§ **MATERIAL SUPPLIED**:
= Beginning of Section =

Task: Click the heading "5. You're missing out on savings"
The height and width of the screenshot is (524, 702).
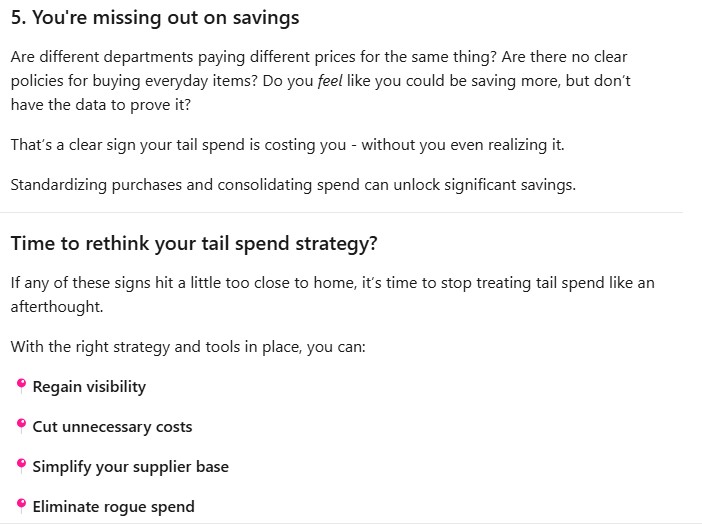Action: click(155, 18)
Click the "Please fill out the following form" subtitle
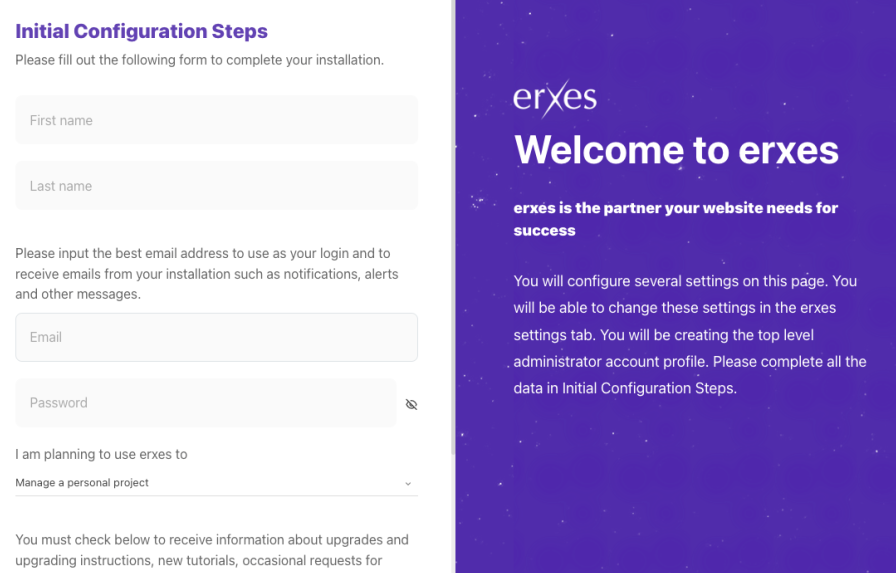Viewport: 896px width, 573px height. pyautogui.click(x=199, y=60)
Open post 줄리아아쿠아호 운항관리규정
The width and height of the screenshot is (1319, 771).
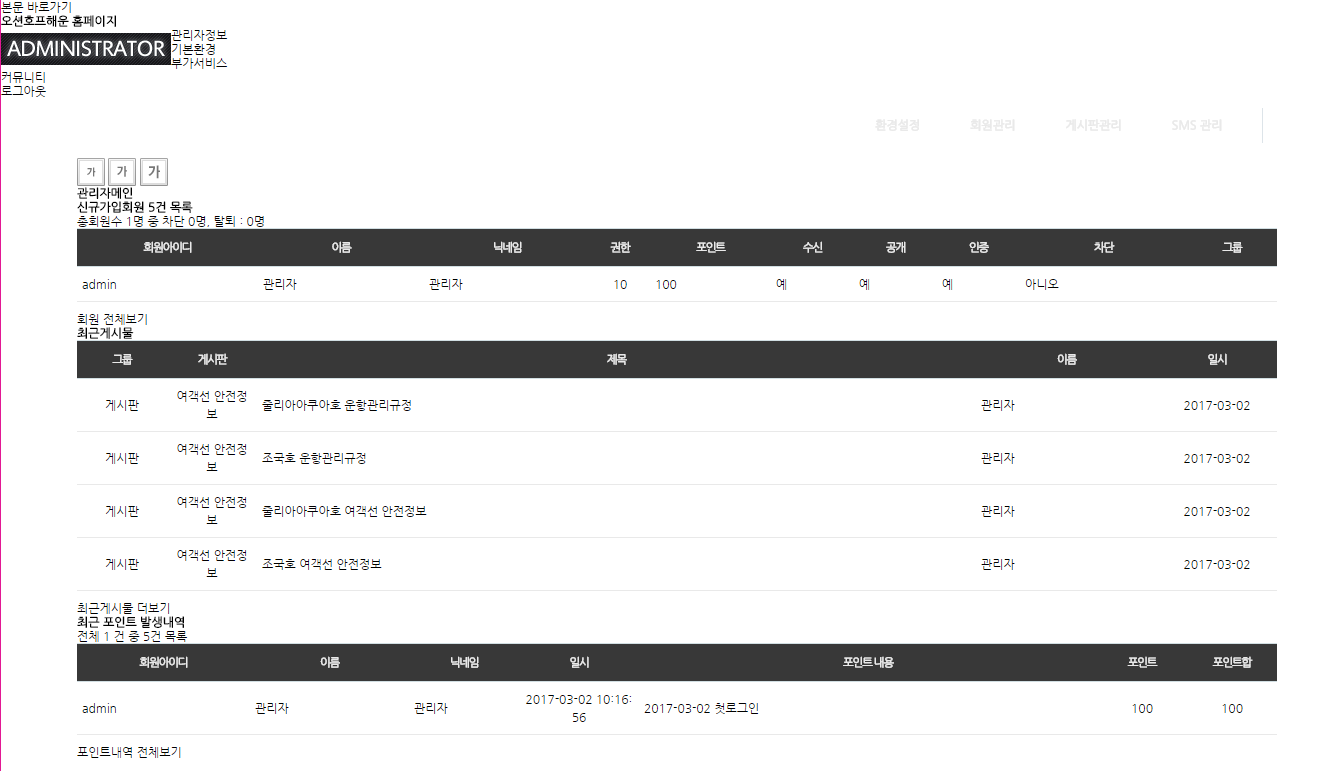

= End of Section =

§ **WORK INSTRUCTIONS**: Everything above except the pictures must be restated exactly.

§ **THE COMPLETED TASK**:
Task: Click the heading "5. You're missing out on savings"
The height and width of the screenshot is (524, 702).
Action: click(155, 18)
Click the "Please fill out the following form" subtitle
Viewport: 896px width, 573px height. pyautogui.click(x=199, y=60)
Open post 줄리아아쿠아호 운항관리규정
The width and height of the screenshot is (1319, 771).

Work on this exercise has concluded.